The opposition to the Honens decision reflects a healthy response among wider layers of musicians and artists to the vicious anti-Russia campaign. A petition on Change.org entitled “Stop the war against Ukraine and stop the blanket boycott against Russian and Belarusian artists” has attracted the signatures of several top-tier musicians. These include the conductors Sir Simon Rattle and Franz Welser-Möst; the pianists Leif Ove Andsnes, Jean-Efflam Bavouzet and Yefim Bronfman; and the violinists Nicola Benedetti and Patricia Kopatchinskaja.
While the sentiments in support of their Russian colleagues are no doubt well-meant, the political level of the text is very low. There is no mention of how the predatory moves of Washington fuelled the current conflict. Nor is there any mention of NATO’s steady march to the borders of Russia, which has turned Europe once again into a powder keg. The statement also expresses support for the US-sponsored sanctions against Russia. Far from ending the war, the sanctions have made daily life far more difficult for the average Russian citizen, and workers around the world, who are bearing the brunt of price increases for basic necessities exacerbated by the disruption of trade and supply chains.

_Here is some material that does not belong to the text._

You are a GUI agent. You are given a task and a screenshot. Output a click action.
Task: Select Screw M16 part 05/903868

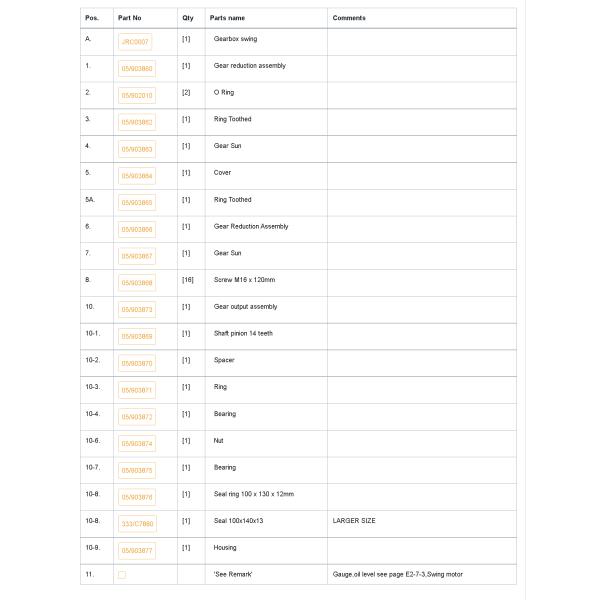pyautogui.click(x=137, y=283)
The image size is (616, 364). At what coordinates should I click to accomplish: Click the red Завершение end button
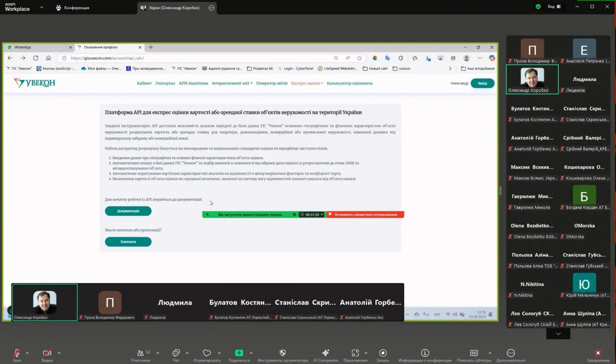(598, 353)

The movement that has, so far, forced the Honens competition to reconsider its unprincipled move, expresses something about the nature of music. Whatever the current challenges, it is clear that musicians, just as workers in all branches of industry, are more interconnected than ever before. Music, perhaps the most abstract of all art forms yet created by humanity, is universal in a way that transcends borders. Every musician banned simply to defend the interests of the rich and powerful is an affront to music and such affronts must be condemned by class conscious workers.